━━ Source information

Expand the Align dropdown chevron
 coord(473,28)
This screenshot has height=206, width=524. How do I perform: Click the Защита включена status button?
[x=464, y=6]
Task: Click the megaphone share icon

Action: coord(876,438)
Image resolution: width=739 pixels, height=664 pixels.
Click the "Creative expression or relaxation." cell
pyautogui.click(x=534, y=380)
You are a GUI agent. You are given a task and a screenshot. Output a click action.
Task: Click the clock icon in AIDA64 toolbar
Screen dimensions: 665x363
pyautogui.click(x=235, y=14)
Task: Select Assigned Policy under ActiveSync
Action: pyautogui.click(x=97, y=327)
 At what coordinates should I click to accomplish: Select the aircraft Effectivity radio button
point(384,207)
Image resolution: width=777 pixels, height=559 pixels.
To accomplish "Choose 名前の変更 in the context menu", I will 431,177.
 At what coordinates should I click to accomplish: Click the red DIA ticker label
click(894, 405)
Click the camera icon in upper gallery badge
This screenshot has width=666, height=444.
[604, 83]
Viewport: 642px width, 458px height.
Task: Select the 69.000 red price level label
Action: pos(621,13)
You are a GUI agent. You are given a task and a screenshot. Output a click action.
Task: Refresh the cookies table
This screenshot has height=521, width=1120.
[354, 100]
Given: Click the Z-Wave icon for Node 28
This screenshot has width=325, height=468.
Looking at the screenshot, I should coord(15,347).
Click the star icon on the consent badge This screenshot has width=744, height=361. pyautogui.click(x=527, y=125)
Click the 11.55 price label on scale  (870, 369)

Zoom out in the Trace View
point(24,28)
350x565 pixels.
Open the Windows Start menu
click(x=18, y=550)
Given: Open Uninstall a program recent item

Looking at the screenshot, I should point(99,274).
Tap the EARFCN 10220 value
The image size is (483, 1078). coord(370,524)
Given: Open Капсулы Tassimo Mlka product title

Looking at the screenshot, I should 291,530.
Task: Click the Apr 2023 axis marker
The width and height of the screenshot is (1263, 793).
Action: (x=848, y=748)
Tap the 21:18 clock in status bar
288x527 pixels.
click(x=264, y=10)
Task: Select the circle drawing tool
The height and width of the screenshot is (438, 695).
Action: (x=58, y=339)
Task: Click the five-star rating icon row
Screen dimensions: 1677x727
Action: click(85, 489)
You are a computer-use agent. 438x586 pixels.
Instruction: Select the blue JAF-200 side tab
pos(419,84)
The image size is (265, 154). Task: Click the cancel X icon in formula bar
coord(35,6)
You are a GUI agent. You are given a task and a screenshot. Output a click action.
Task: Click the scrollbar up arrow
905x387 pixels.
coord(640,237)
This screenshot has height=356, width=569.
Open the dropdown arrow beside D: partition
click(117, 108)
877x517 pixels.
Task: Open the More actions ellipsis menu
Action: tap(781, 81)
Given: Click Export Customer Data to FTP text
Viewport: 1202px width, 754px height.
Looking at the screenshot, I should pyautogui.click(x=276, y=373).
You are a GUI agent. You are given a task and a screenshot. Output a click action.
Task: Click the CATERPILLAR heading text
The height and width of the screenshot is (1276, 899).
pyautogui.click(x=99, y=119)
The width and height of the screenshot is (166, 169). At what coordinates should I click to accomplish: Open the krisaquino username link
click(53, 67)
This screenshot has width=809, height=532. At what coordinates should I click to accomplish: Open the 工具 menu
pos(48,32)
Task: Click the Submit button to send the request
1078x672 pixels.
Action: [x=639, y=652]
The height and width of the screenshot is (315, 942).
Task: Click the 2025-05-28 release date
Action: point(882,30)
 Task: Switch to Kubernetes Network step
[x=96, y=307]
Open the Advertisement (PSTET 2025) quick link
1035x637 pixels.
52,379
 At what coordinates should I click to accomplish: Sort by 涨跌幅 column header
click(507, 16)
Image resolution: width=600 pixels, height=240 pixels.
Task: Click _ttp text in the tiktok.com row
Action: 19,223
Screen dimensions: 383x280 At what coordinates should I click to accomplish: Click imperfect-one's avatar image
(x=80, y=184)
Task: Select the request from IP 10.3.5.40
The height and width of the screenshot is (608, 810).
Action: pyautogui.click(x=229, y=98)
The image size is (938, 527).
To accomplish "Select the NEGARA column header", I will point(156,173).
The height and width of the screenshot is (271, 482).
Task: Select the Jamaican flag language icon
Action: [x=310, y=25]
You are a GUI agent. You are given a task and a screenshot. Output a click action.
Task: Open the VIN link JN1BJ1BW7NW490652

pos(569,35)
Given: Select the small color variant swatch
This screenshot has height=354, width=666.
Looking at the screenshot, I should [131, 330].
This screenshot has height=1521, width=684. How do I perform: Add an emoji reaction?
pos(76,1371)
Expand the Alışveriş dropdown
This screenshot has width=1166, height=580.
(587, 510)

━━━━

- Task statement
Pull each line containing "request" from the records.

- Task solution
Task: Click the Submit button to send the request
Task: Select the request from IP 10.3.5.40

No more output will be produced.